Segment Start: EXTRACTED DATA

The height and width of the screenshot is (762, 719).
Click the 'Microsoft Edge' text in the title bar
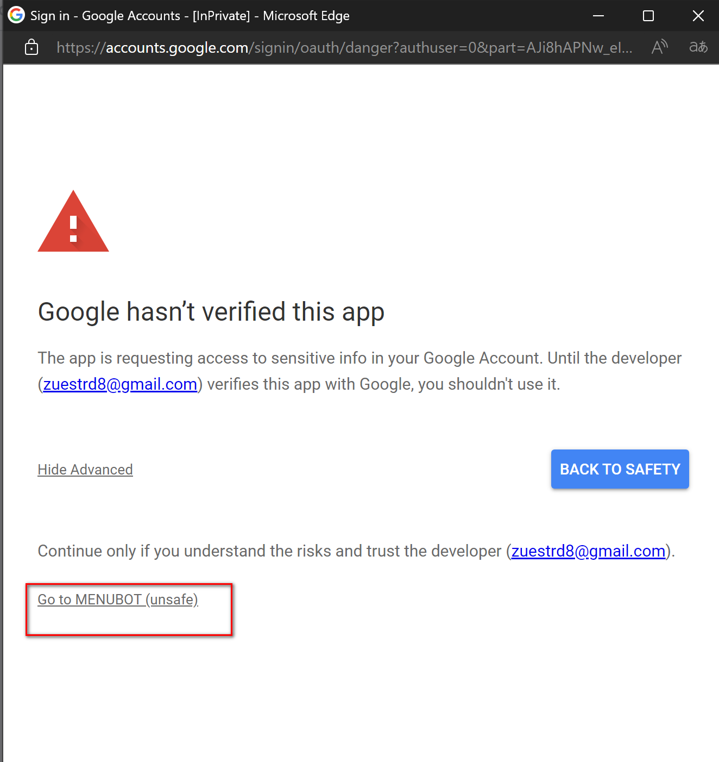pos(306,16)
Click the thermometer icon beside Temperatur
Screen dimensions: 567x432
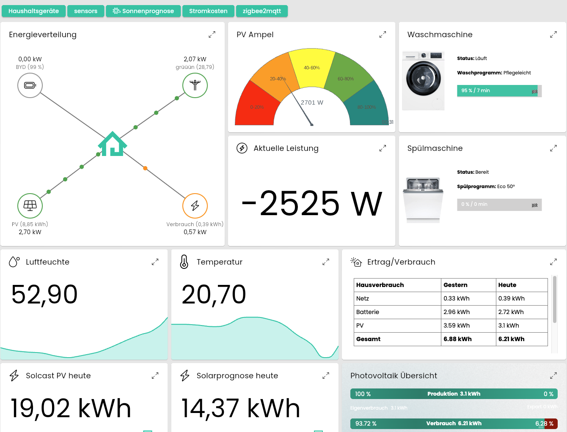[184, 262]

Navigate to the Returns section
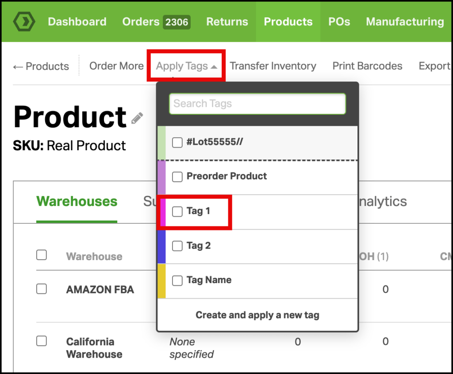click(x=227, y=21)
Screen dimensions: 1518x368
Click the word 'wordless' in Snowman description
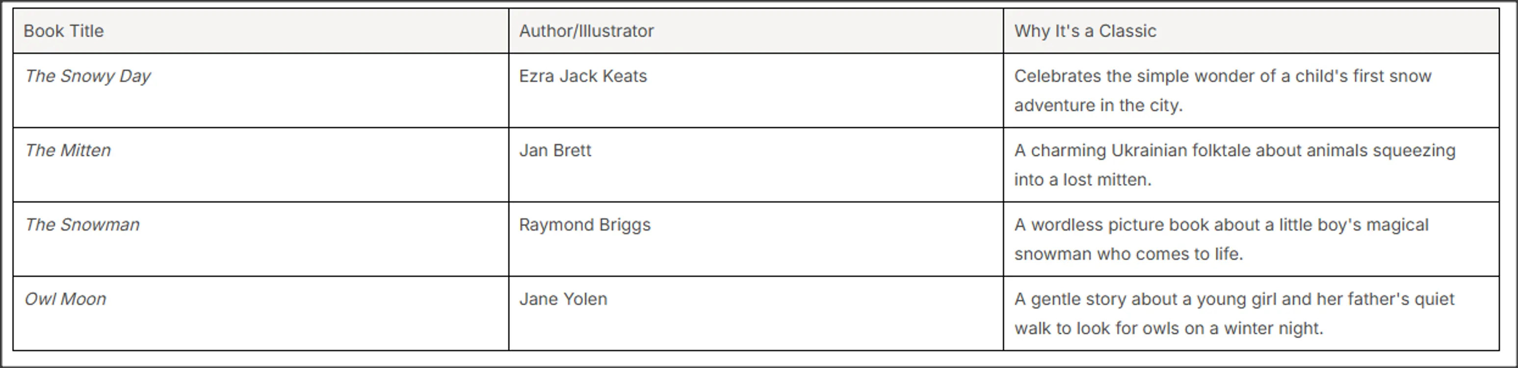pyautogui.click(x=1067, y=225)
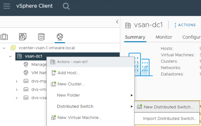Collapse the vsan-dc1 datacenter node
Image resolution: width=201 pixels, height=126 pixels.
10,56
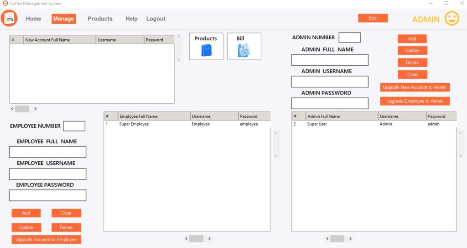
Task: Click down arrow of employee list scrollbar
Action: [276, 156]
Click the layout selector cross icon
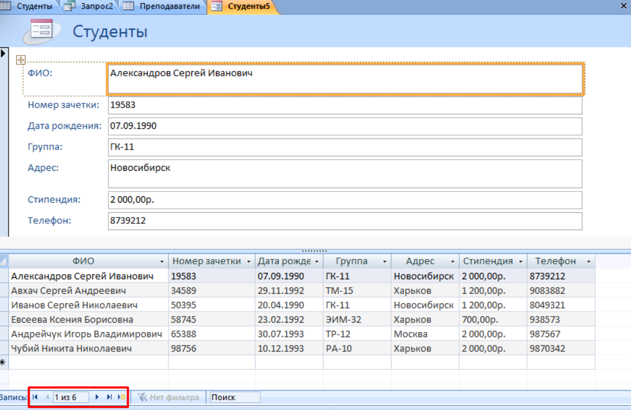 tap(21, 60)
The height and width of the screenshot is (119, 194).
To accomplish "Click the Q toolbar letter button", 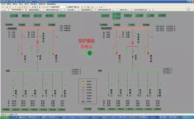I will pyautogui.click(x=35, y=7).
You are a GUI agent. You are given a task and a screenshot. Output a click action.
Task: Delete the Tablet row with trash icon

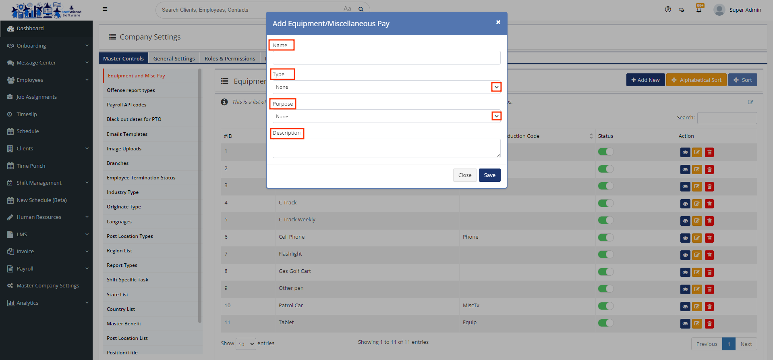709,323
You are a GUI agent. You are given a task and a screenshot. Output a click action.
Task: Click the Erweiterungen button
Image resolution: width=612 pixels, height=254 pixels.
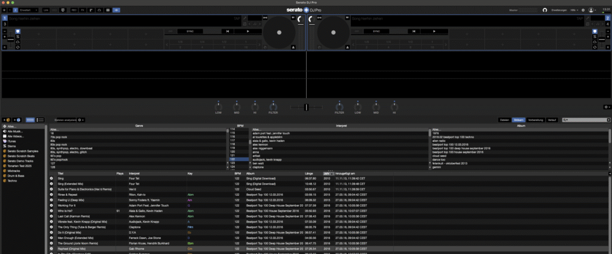[x=559, y=10]
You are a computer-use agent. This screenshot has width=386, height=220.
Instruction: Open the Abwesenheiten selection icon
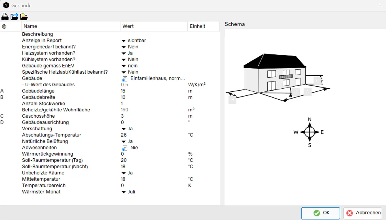(125, 148)
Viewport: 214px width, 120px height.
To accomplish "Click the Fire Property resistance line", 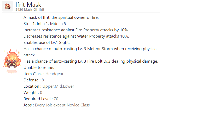I will tap(76, 30).
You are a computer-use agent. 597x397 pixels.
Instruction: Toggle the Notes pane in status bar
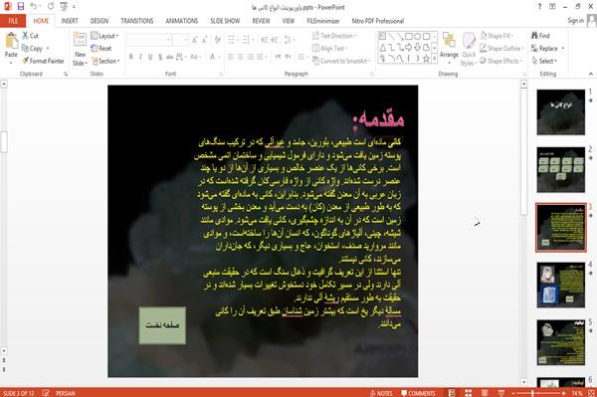[381, 393]
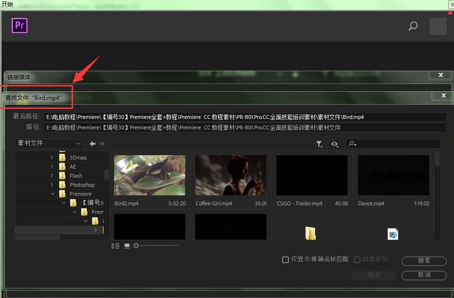The width and height of the screenshot is (454, 298).
Task: Click the Premiere Pro logo icon
Action: [19, 26]
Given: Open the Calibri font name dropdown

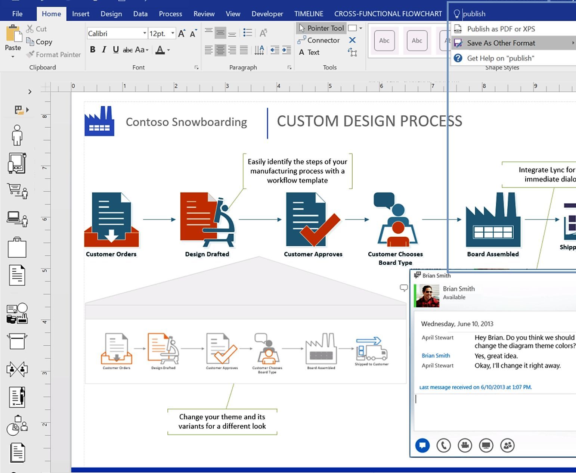Looking at the screenshot, I should point(145,33).
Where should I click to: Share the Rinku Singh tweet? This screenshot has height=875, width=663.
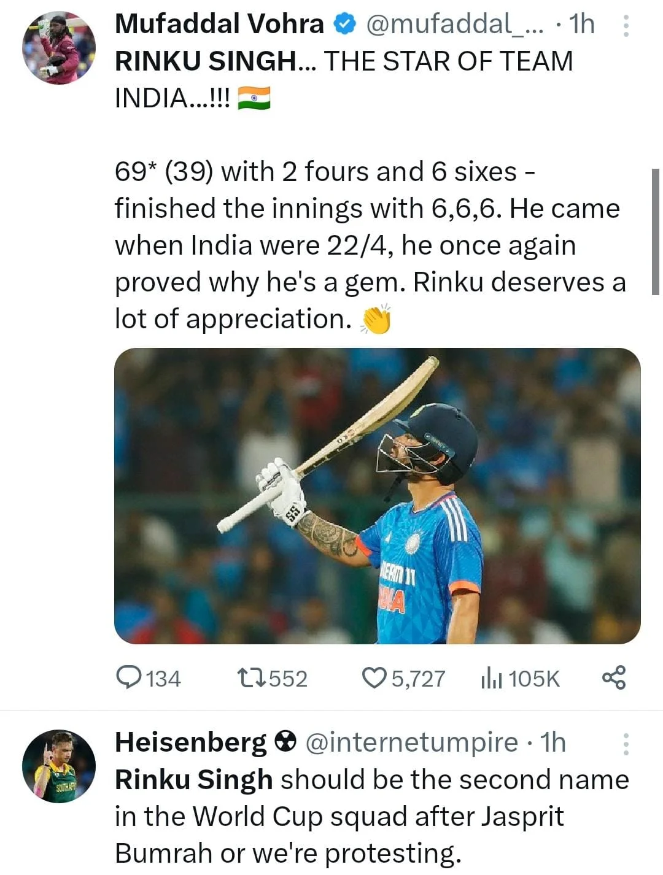[x=614, y=677]
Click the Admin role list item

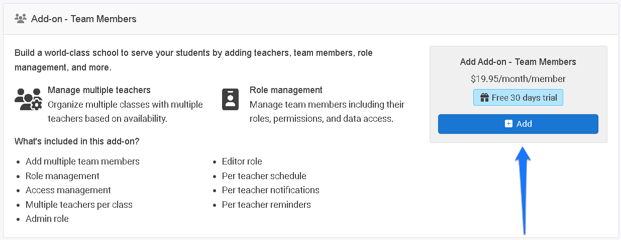[47, 219]
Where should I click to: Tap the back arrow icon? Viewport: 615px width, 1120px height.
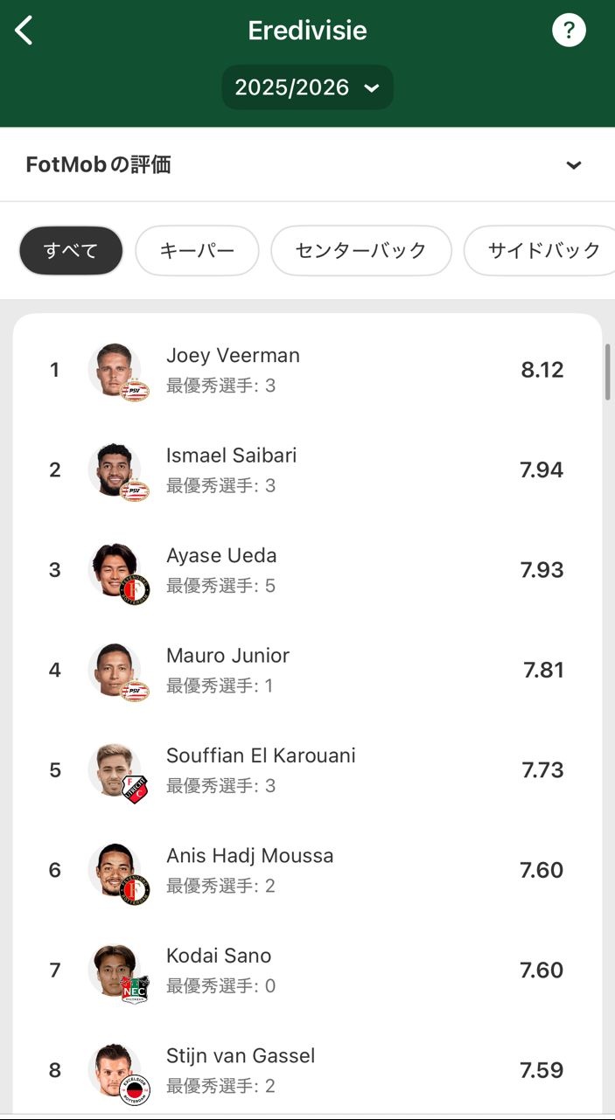(24, 31)
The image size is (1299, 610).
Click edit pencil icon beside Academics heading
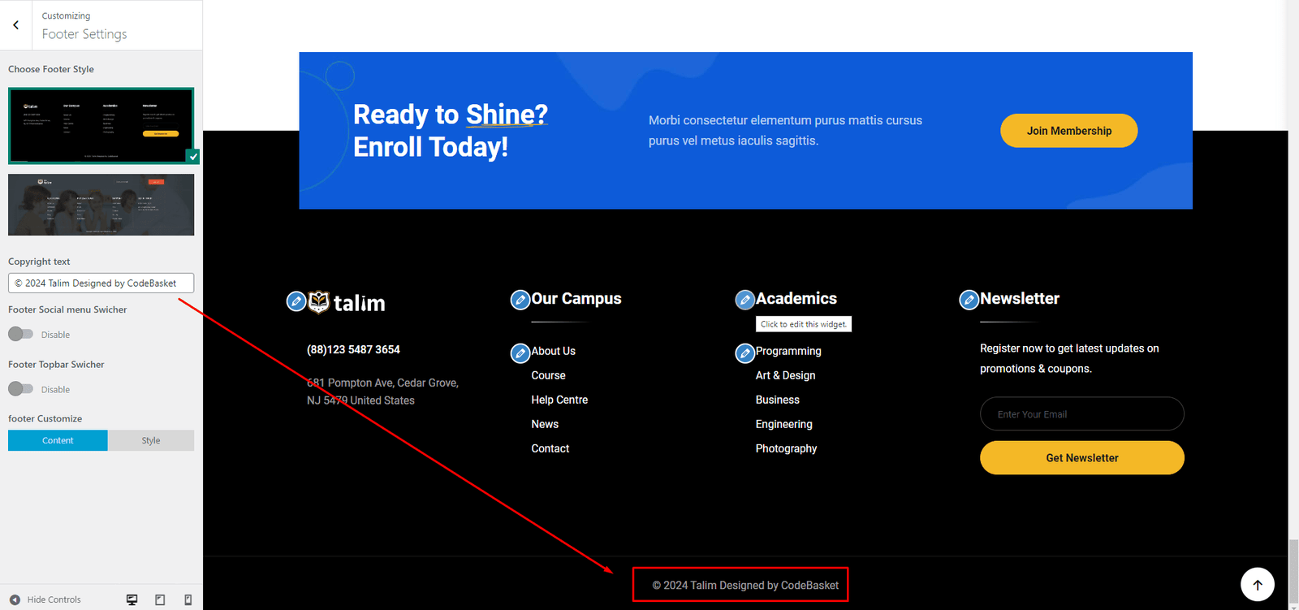tap(744, 301)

Segment End: EXTRACTED DATA

EXERCISE GOAL – In the entries above, find every line holding the word "agent" and copy it out.

ANSWER FOR THIS EXERCISE –
You are a GUI agent. You are given a task and a screenshot. Output a click action.
You are a GUI agent. You are given a task and a screenshot. Output a click action.
You are a computer-use agent. This screenshot has width=386, height=220.
You are a computer-use agent. 597x397 pixels.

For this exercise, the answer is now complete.